All'inizio del XII secolo Luigi VI. Il re di Francia è il re del Giudizio Universale, di tutto il genere umano insieme riunito. In comunicazione diretta con il cielo, non soltanto può combattere durante la tregua perché è il braccio di Dio, ma gli è pure permesso di reclutare per la sua guerra, che è quella del bene, uomini che non hanno la vocazione combattere, e di schierarli sotto il sacro stendardo da lui innalzato.

Ma è nel contempo interessante verificare come la "guerra" (werra) in tutti i casi libera per il diritto internazionale tradizionale fin dalle sue origini, "mera autotutela" ovvero protezione di fatto non importa se dei propri diritti o dei propri semplici interessi, desse allora luogo a una "battaglia" come "procedura di pace" (leggo ancora Duby a pagina 136) solo quando si trovasse rimedio al suo inasprirsi con il grande scontro armato delle sole forze militari, come un "duello" in condizioni di parità, e rigorosamente senza coinvolgimenti delle persone inermi. Questa sola è la battaglia (op.cit, 143ss.)
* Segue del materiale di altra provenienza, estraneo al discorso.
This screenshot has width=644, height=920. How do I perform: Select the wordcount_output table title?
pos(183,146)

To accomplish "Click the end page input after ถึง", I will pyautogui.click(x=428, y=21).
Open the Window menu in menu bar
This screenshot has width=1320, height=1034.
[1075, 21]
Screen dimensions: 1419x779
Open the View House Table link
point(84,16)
La battaglia non è la guerra. Oserei dire perfino che è il suo contrario: la battaglia è una procedura di pace, è operazione di giustizia. Tra cristiani non prende mai la forma di una lotta di sterminio. Come in un processo, non cerca di distruggersi: è un dibattito che una sentenza conclude. Occorre inoltre che, come nel processo, la sentenza sia accettata dal contendente condannato.

Nel suo campo c'è stupore, delusione, perché anche lui è venuto, con tutti i suoi, sicuro del suo diritto. Precisamente per questo motivo è stata ingaggiata la battaglia, perché nessuna convinzione riusciva a dominare. Iniziata nella sacralità, la battaglia si svolge come una liturgia. Come l'ordalia, il duello giudiziario, essa richiede il proprio "campo".
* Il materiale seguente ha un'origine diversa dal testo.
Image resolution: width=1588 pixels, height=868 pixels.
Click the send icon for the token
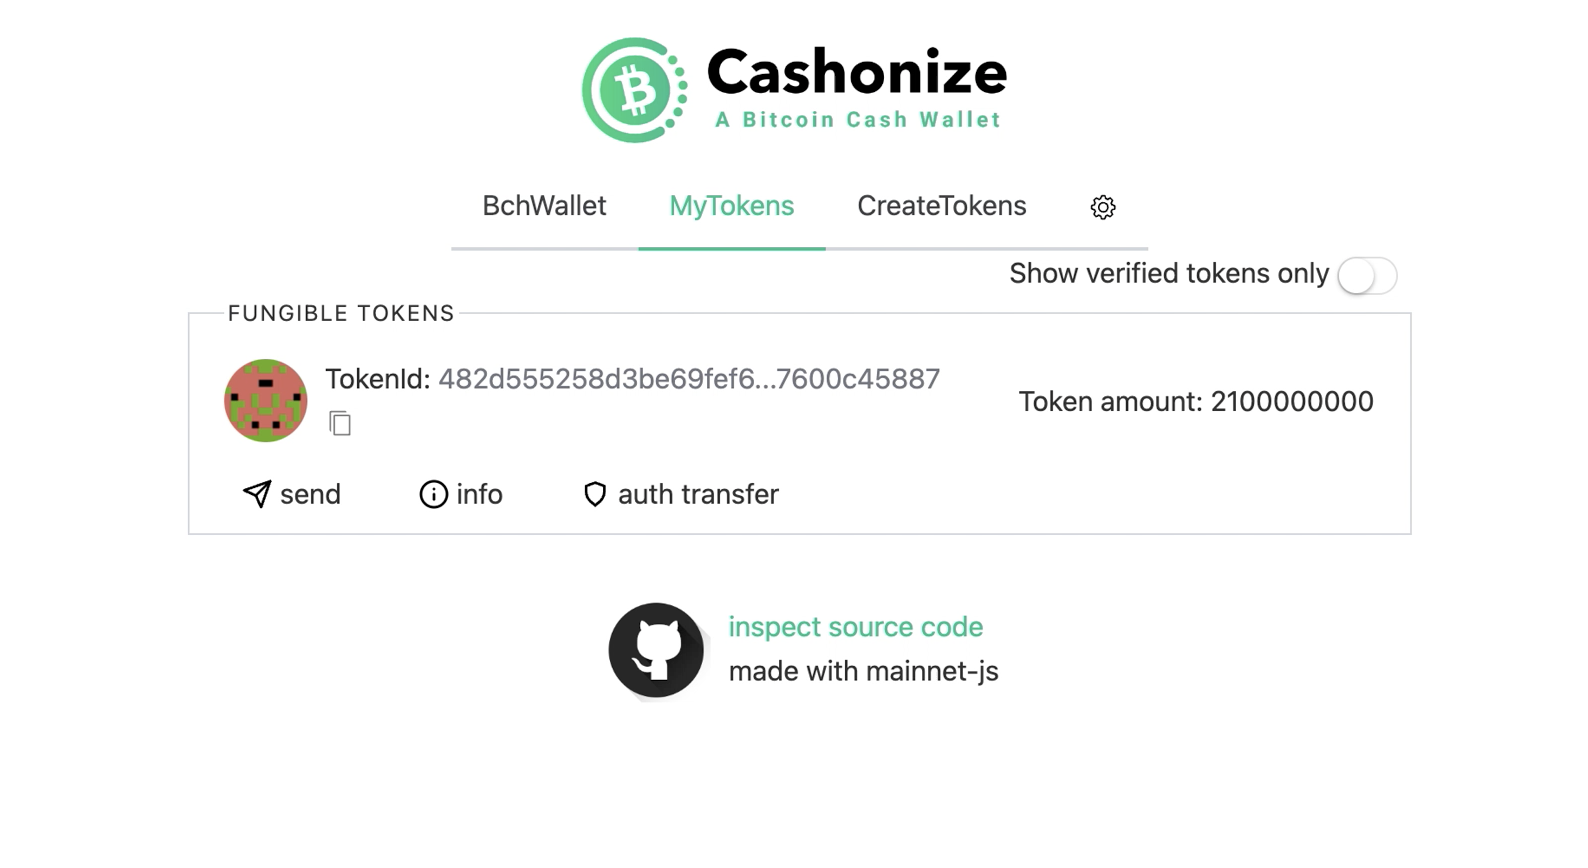pyautogui.click(x=257, y=494)
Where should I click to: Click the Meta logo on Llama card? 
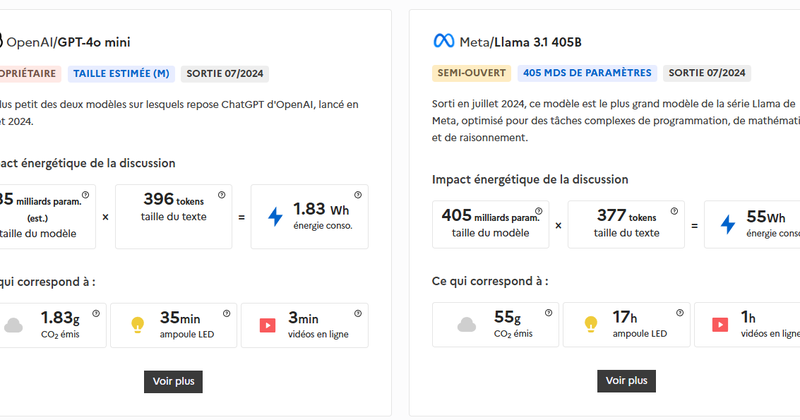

Donde la specifica espressione con cui la si designa: proelium campestre, "battaglia campale", nelle traduzioni delle canzoni di gesta. Su di un campus si affrontano dei "campioni". Ogni battaglia è decisiva. E' uno sprazzo di luce che disperde le tenebre, apre gli occhi, pone termine a qualsiasi esitazione: è una sentenza che cade dall'alto senza appello, che fa penetrare in un'altra sfera: quella della gravità e di una sacra funzione del destino: campo in cui nessuno si avventura senza fremere.
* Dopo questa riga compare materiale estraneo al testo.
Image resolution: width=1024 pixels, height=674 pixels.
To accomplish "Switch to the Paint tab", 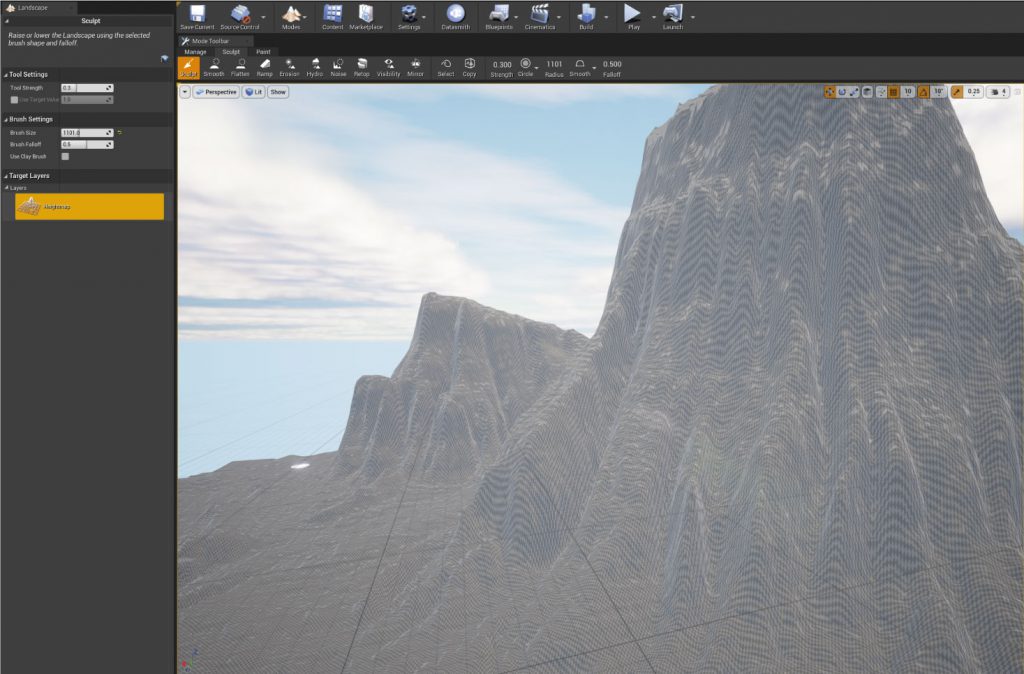I will (263, 51).
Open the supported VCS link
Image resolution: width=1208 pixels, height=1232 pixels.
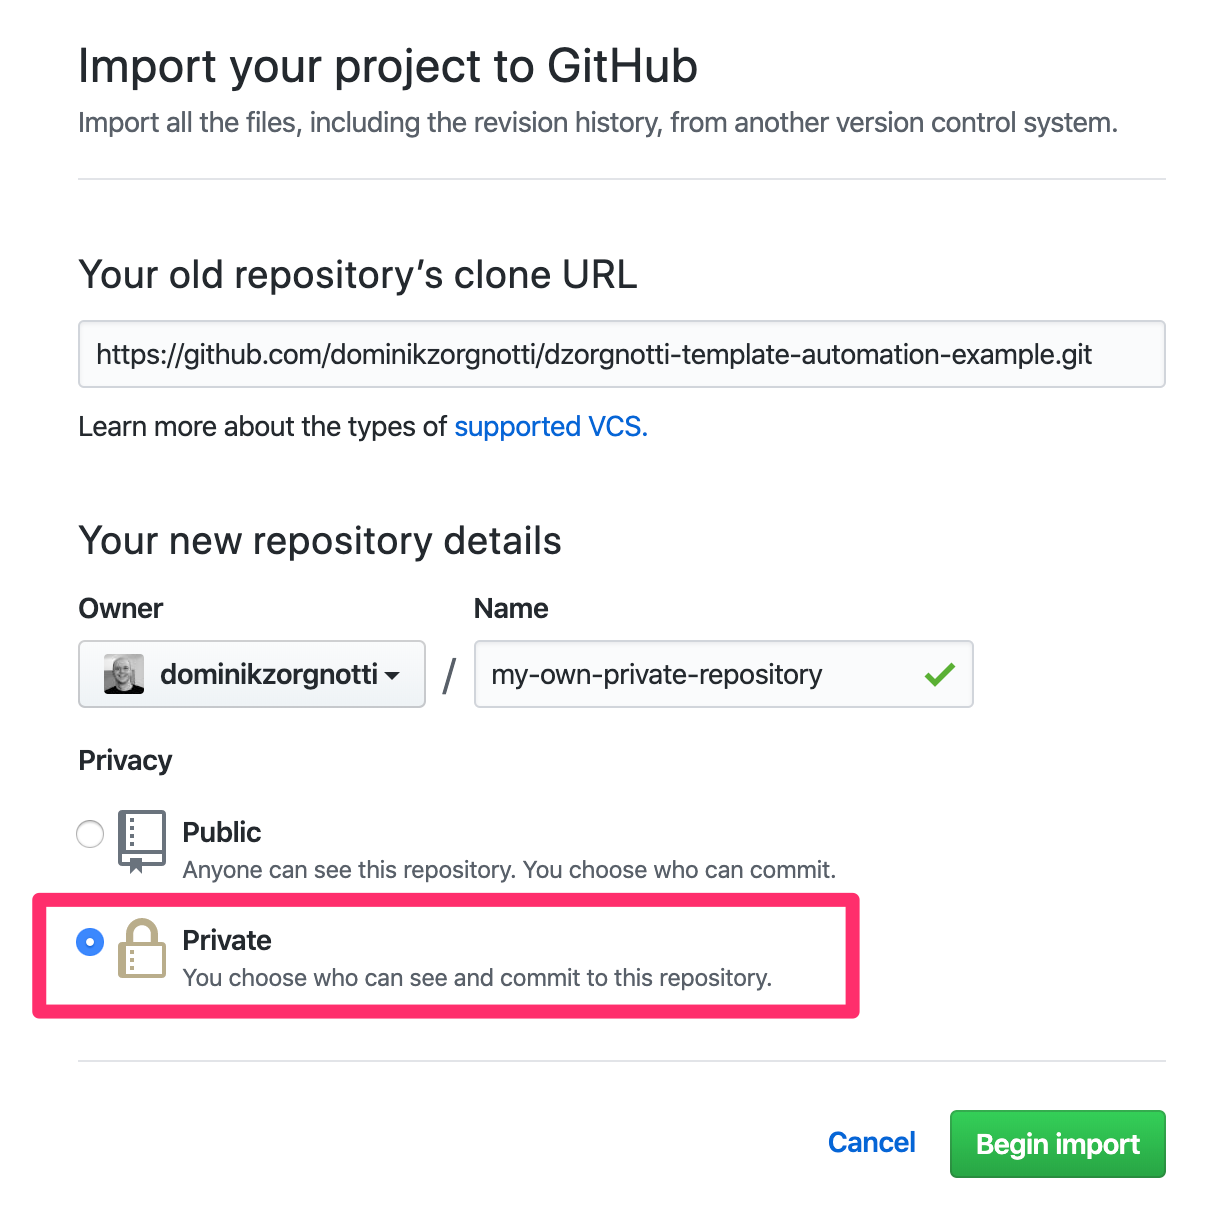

(Lasciatemi pensare, in questo contesto ma nell'oggi, alla battaglia navale fra Regno Unito ed Argentina per le Falklands/Malvinas.)
E fuori da codesta prova quasi sacrale non v'è che la werra, non altro che la guerra animata dall'"odio" (Duby, 129):

La guerra è animata dall'"odio", dalla brama della tuitio e dell'ultio, di difendersi e vendicarsi. Per un momenti infrange l'ordine, ma soltanto per ripristinarlo meglio, rintuzzando l'ingiuria, rendendo a ciascuno il proprio diritto. O perché non è presente un'autorità giuridica costrittiva per colui dal quale ci si deve proteggere o del quale ci si deve vendicare, oppure perché la vittima sceglie di non farne denuncia, o perché infine il colpevole rifiuta di inchinarsi alle decisioni di un'assemblea di arbitri. Qui è di rigore l'offensiva che obbliga l'avversario a cedere, ad abbandonare la presa, ad arrendersi alle parole di pace, a riparare ai torti commessi. Per intimidirlo, sottometterlo, per fargli intendere ragione, che cosa di meglio si potrebbe fare che devastargli le terre? (...) nessun miglior combattente di quello "che ha talento per gran mal fare".

"Guerra" oggi come ieri con un "regresso" - e vorrei dire un preordinato regresso - dal divieto dell'uso della forza secondo la Carta delle Nazioni Unite alla guerra né giusta né ingiusta del diritto internazionale tradizionale: la sua mera autotutela ma quanto meno disumana di oggi.